Task instructions
Print nothing but the lines below starting at the line that holds "книга в подарок при регистрации (966, 70)" and ending at the line that holds "Página Inicial (1036, 1372)", including both, each exactly as written.

Raw data
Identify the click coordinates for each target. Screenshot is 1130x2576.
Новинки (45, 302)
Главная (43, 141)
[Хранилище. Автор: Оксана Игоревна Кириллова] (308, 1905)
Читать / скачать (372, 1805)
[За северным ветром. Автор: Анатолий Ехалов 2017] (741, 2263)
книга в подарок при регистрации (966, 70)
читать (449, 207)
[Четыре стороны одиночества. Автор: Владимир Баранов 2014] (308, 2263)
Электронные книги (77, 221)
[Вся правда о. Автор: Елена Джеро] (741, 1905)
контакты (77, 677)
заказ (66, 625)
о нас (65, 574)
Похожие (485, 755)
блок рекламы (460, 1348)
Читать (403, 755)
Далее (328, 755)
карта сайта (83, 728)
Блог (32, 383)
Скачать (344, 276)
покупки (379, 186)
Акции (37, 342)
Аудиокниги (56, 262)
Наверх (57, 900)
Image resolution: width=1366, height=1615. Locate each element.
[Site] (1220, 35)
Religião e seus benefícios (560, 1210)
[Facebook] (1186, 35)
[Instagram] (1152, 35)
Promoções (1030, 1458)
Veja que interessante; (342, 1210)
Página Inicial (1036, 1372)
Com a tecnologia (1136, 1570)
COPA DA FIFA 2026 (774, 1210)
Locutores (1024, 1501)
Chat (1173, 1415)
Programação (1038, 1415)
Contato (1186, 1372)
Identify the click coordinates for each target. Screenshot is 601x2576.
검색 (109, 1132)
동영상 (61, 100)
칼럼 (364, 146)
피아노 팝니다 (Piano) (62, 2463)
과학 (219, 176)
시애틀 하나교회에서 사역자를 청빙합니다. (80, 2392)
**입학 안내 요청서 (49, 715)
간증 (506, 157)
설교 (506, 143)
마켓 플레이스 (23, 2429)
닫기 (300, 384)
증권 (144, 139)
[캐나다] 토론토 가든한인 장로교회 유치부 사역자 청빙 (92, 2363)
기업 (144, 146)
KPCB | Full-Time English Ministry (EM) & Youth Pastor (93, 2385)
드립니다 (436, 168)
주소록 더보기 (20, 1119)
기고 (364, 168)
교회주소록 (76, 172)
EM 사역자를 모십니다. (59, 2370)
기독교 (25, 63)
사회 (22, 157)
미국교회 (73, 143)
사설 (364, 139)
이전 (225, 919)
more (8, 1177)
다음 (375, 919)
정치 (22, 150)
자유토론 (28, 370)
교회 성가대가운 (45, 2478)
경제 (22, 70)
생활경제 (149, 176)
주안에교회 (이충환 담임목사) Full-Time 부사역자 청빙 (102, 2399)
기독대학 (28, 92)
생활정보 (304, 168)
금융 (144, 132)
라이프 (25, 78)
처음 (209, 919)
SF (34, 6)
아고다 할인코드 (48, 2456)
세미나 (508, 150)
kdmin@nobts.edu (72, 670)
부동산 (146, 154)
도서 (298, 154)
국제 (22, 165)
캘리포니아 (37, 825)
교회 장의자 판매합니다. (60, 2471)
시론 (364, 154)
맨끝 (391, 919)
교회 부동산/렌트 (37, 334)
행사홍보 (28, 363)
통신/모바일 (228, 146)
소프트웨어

Exercise answer
книга в подарок при регистрации (966, 70)
читать (449, 207)
[Четыре стороны одиночества. Автор: Владимир Баранов 2014] (308, 2263)
Электронные книги (77, 221)
[Вся правда о. Автор: Елена Джеро] (741, 1905)
контакты (77, 677)
заказ (66, 625)
о нас (65, 574)
Похожие (485, 755)
блок рекламы (460, 1348)
Читать (403, 755)
Далее (328, 755)
карта сайта (83, 728)
Блог (32, 383)
Скачать (344, 276)
покупки (379, 186)
Акции (37, 342)
Аудиокниги (56, 262)
Наверх (57, 900)
Image resolution: width=1366, height=1615. Locate each element.
[Site] (1220, 35)
Religião e seus benefícios (560, 1210)
[Facebook] (1186, 35)
[Instagram] (1152, 35)
Promoções (1030, 1458)
Veja que interessante; (342, 1210)
Página Inicial (1036, 1372)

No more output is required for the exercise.